Wie sieht die Lebensplanung von Beate Wycislok aus? Streben Sie in vier Jahren eine weitere Wahl in den Personalrat an?
Nein. Ich werde jetzt 58. Meine persönliche Lebensplanung sah eigentlich vor, schon mit 58 in der Ansparphase für die Altersteilzeit zu sein. Aber die Altersteilzeitregelung für Beamte wurde vom Rat ja nicht verlängert. Ich habe jetzt 41 Jahre bei der Verwaltung hinter mir, und irgendwann muss es auch mal gut sein. Ich werde die vorgezogene Altersgrenze auf jeden Fall nutzen und mit 63 Jahren aufhören. Deshalb werde ich auch in vier Jahren nicht mehr für den Personalrat kandidieren.
Zur Person: Leidenschaft fürs Lesen und Reisen
Beate Wycislok ist seit 1975 bei der Stadt. Von 1976 bis 1982 war sie Jugendvertreterin. Vor ihrer ersten Freistellung im Personalrat im Jahr 1993 arbeitete die Beamtin unter anderem im Sozialamt.
Die 57-Jährige ist verheiratet. Mit ihrem Mann hat sie viele Jahre in einem Elpeshofer Zechenhaus gewohnt. Heute lebt das Paar an der Kantstraße in Sodingen.
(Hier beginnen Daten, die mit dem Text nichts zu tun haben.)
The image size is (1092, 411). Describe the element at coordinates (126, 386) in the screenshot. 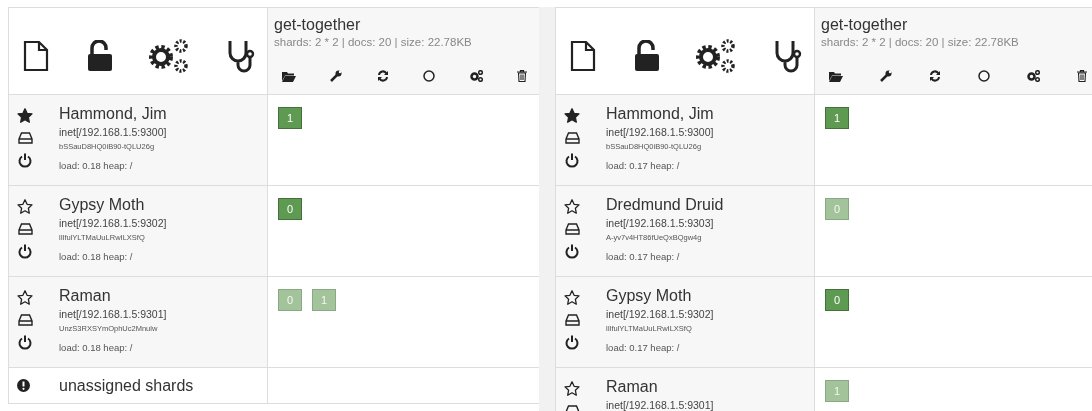

I see `unassigned-label: unassigned shards` at that location. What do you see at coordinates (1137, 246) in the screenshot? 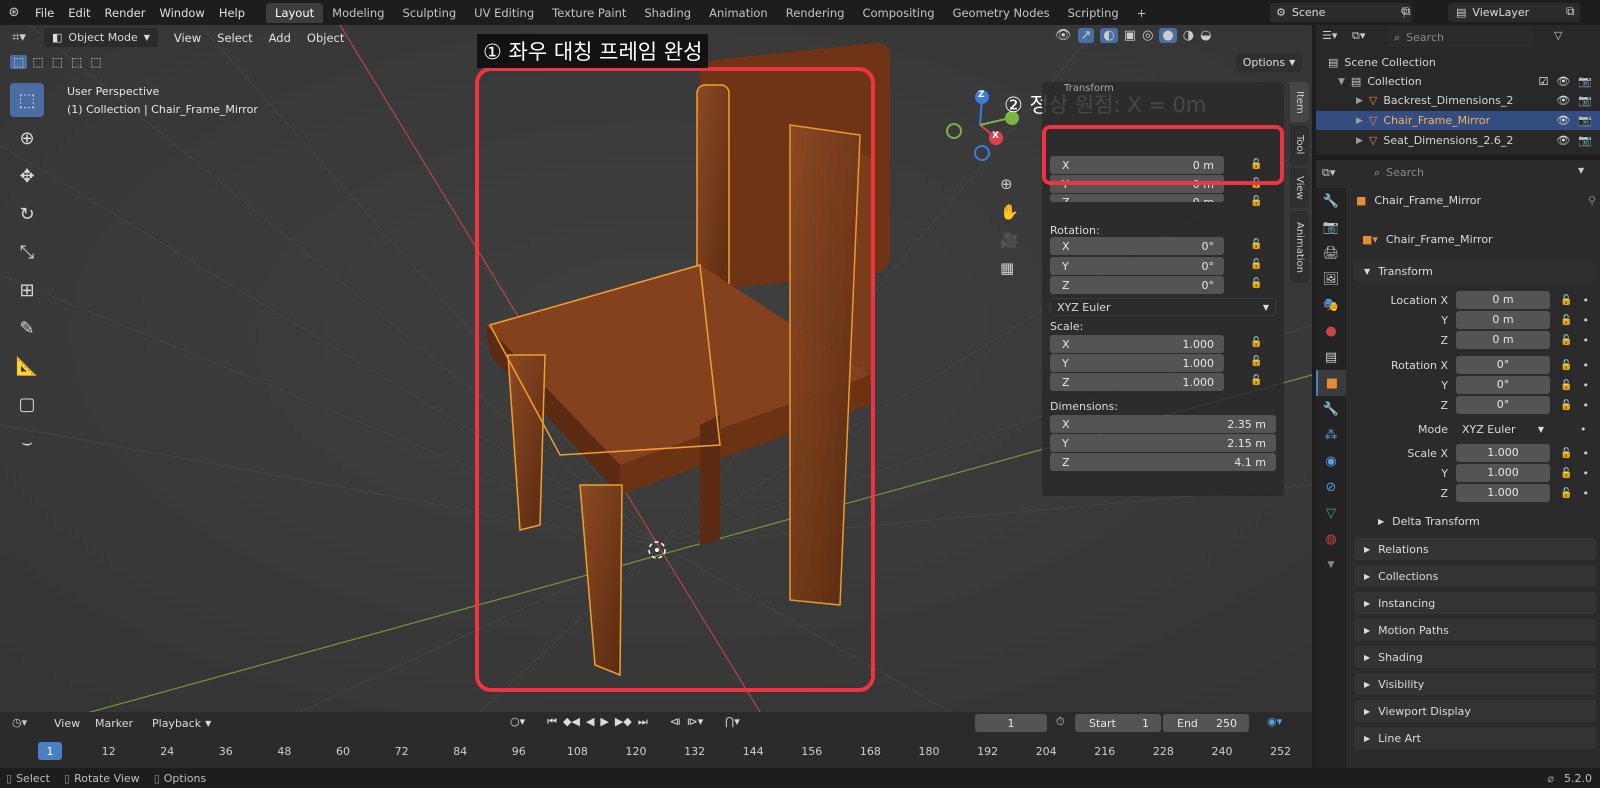
I see `rotation-x-field: X 0°` at bounding box center [1137, 246].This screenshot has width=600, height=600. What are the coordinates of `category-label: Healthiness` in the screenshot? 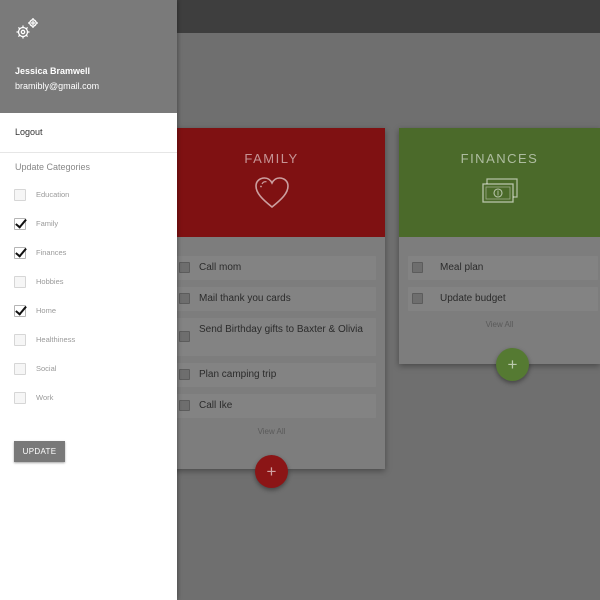 It's located at (56, 340).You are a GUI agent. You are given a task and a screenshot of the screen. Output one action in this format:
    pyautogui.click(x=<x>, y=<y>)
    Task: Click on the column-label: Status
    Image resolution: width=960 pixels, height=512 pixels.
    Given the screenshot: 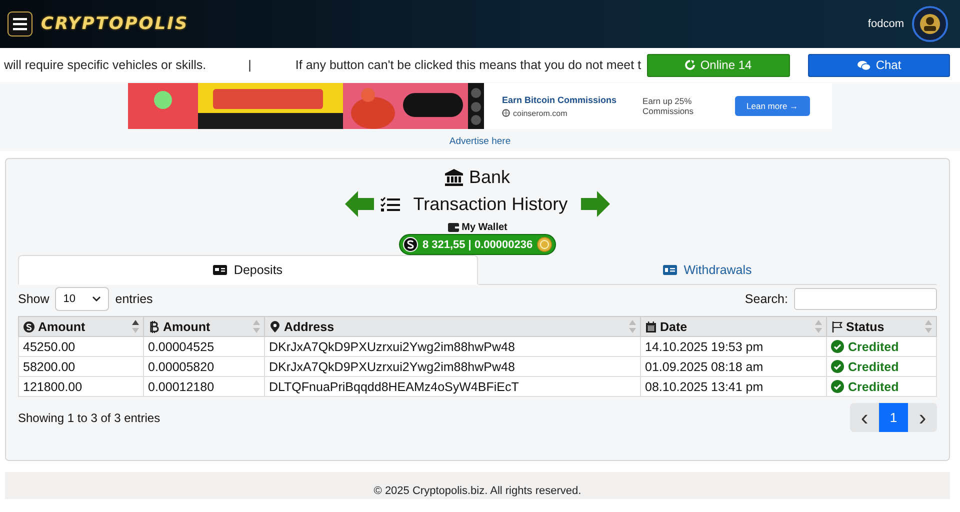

Beate Wycislok hat eine Leidenschaft fürs Reisen. Ihr Lieblingsurlaubsland ist Holland. Doch weil man „Holland auch noch mit 80 machen kann“, steuert sie seit einigen Jahren auch andere Ziele in Europa und darüber hinaus an. Demnächst geht es nach Madrid. Ein weiteres Hobby ist das Lesen. Vor allem Krimis, aber auch Reiseberichte und Kochbücher („ich koche aber nie nach Rezept“) stehen bei der Vielleserin im Schrank
Beate Wycislok ist Mitglied der SPD und stellvertretende Vorsitzende der SPD Herne-Ost.